Having played the beta, my short review of APB is: “drive here, shoot stuff, repeat”. Oops! Seems like I broke the embargo on reviews which was initially set at 10 freakin’ days after release! To their credit (I guess), they rolled that back to merely release day.

A more nuanced look at the game shows they have in fact done some things quite nicely. The “All Points Bulletin” mechanic works very nicely. You’ll be doing a mission when up pops up a notification that a comparable group from the opposing faction has been sent to stop you. It changes the dynamic of the mission and gives you a jolt of adrenaline as you listen out for the roar of the car engine signifying your would-be assassins drawing close. However, these adversarial matchups aren’t without their problems. Say 50% of the time they work and you get a comparable strength team sent against you, resulting in a pitched battle that culminates in either narrow victory or defeat. Perfect! Well, the other 50% of the time you get a team that is woefully underpowered, say one wee neophyte against our group of four. Or massively overpowered, so you “call for backup”, which works maybe 10% of the time. Perhaps the opposition are a full map away and have no way of intercepting you in time. Or they are already at the objective and virtually impossible to budge. The latter gets irritating as there are a few excellent camping spots should you get a VIP ‘escort’ mission. Oh, and I lied about the proportions. Things go right about 25% of the time rather than 50%.

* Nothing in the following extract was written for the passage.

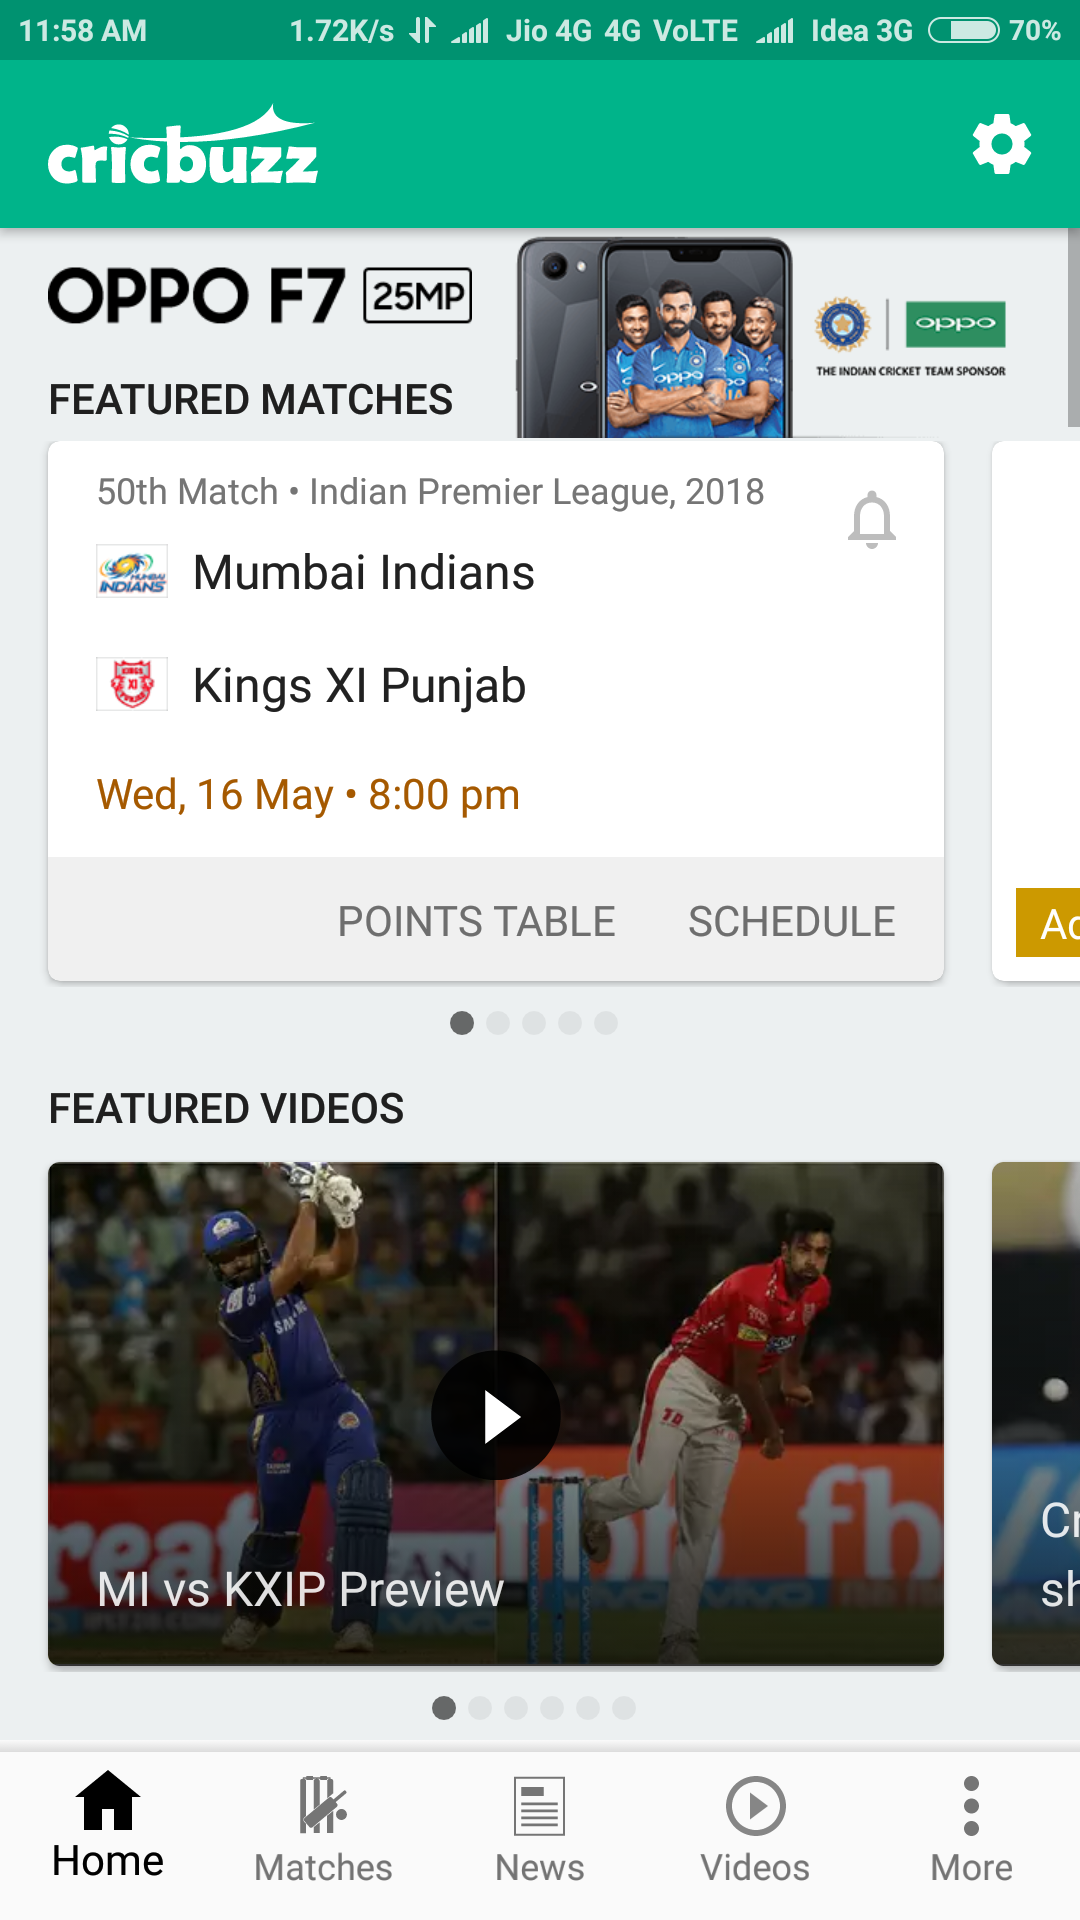Open the News tab icon
The height and width of the screenshot is (1920, 1080).
[539, 1806]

Despite these problems, the gameplay is fun if you have a good group that you are in touch with through some kind of voice comms. The problem is that there is very little variety. Perhaps I’ve been spoiled by Saints Row 2 in this regard, but there seem to be about 3 basic types of mission which leads to the game getting boring quickly – pitched battles or not.

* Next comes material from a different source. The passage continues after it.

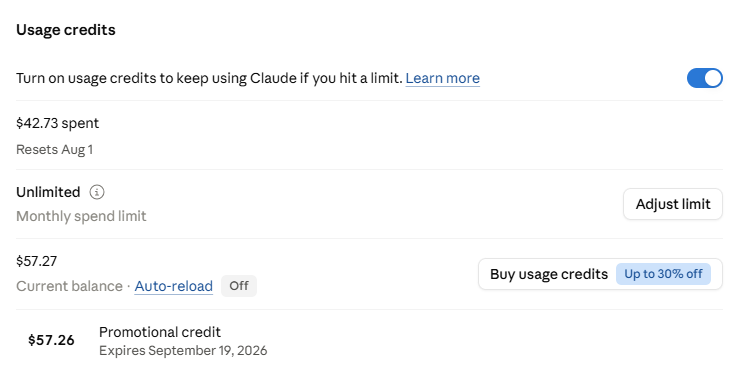742x385 pixels.
Task: Click the Adjust limit button
Action: coord(673,204)
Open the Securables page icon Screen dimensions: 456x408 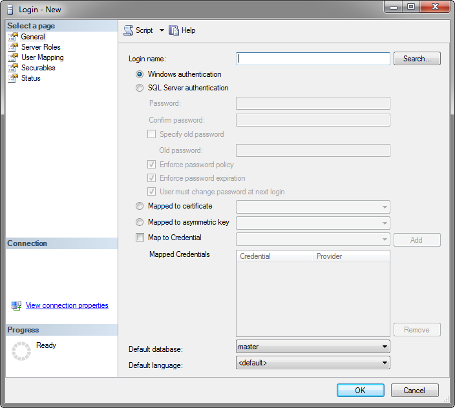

There is also a HUGE amount of customisation, if you’re into that sort of thing. I won’t say more about this as I’m not buying a game to play dress up…

…Which brings me to my next point: pricing. Pinning down the pricing details wasn’t easy, although I did eventually find it on Kotaku or similar. I’ll quote from RPS again:

You can purchase a retail version of APB either in-store or via digital download at standard retail price (SRP $49.99/£34.99/€49.99). The game includes 50 hours of action game play out of the box plus unlimited time in APB’s social districts customising, socialising and trading on the marketplace.

Once your game time is up, you have flexibility to top up your action game time from as little as $6.99 (£5.59, €6.29) for an additional 20 hours, while more frequent players can switch to a 30-day unlimited package for only $9.99 (£7.99, €8.99) with discounts available for 90 and 180 days.

The retail package also contains a bonus 100 RTW points towards your next purchases.

An additional benefit to this evolutionary model is the ability for you to convert your own customisations and rewards to tradable products to give to friends or clan-mates or to place on the Marketplace to earn more RTW points (convertible to game time) or in-game cash. Check back later for more details

The problem is, you are paying full retail price plus a decent fraction of 10 of your local denomination (£/$/€) monthly, for what? Progression seems limited – you can gain prestige with local NPC types to do more missions, but your character doesn’t seem to get much stronger as with more traditional MMOs. It’s not even like EVE where you can claim a small section of the virtual world for your particular gang. Frankly, I’m not sure it is worth paying for a glorified matchmaking service, but that is a judgment call each individual gamer needs to make.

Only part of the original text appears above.